> **What you are asked to do**: Beginning at the line that includes "Task: Click the Free" in the entries below, print each line exactly as it appears, through the last one.

[Stored items]
BEGIN

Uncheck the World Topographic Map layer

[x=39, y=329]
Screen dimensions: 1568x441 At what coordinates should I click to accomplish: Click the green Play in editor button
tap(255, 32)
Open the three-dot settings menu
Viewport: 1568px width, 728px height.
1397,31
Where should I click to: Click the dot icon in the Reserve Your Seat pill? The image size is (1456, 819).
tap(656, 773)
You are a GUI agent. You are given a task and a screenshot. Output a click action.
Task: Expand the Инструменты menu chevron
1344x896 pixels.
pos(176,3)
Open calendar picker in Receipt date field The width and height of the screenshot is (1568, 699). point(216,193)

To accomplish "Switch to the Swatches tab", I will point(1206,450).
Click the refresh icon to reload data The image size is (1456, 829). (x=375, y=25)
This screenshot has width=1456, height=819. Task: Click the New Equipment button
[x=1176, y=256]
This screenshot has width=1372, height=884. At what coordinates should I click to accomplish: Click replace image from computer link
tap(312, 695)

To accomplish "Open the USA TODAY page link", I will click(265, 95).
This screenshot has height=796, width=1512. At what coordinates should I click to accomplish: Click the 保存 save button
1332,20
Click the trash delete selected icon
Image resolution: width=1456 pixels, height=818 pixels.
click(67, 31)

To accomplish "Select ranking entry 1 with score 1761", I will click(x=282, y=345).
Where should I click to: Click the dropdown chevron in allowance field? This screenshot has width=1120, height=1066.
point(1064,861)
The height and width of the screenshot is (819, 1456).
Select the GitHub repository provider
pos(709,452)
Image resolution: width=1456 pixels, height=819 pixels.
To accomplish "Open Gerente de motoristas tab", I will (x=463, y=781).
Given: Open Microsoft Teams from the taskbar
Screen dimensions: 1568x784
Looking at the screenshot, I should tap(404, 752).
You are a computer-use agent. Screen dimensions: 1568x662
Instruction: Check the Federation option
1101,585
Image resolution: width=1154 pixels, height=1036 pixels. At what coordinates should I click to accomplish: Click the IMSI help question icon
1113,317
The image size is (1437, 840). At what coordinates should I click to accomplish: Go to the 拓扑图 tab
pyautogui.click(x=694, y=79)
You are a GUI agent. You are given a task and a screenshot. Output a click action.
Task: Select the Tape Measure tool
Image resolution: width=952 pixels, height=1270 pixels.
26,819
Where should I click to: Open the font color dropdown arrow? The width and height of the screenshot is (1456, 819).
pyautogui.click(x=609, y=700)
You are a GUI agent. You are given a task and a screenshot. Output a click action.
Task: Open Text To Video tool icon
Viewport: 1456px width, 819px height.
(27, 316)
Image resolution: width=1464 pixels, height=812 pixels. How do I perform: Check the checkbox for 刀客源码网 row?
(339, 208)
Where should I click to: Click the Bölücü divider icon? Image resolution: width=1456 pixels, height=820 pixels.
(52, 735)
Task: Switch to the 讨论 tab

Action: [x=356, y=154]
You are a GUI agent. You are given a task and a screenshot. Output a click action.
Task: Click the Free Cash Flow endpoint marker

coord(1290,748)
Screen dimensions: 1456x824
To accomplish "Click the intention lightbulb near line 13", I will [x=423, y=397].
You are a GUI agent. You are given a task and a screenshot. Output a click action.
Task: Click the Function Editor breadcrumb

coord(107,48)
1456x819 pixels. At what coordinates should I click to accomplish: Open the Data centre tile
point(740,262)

END

> **Result of the task**:
Task: Click the Free Cash Flow endpoint marker

coord(1290,748)
Screen dimensions: 1456x824
To accomplish "Click the intention lightbulb near line 13", I will [x=423, y=397].
You are a GUI agent. You are given a task and a screenshot. Output a click action.
Task: Click the Function Editor breadcrumb

coord(107,48)
1456x819 pixels. At what coordinates should I click to accomplish: Open the Data centre tile
point(740,262)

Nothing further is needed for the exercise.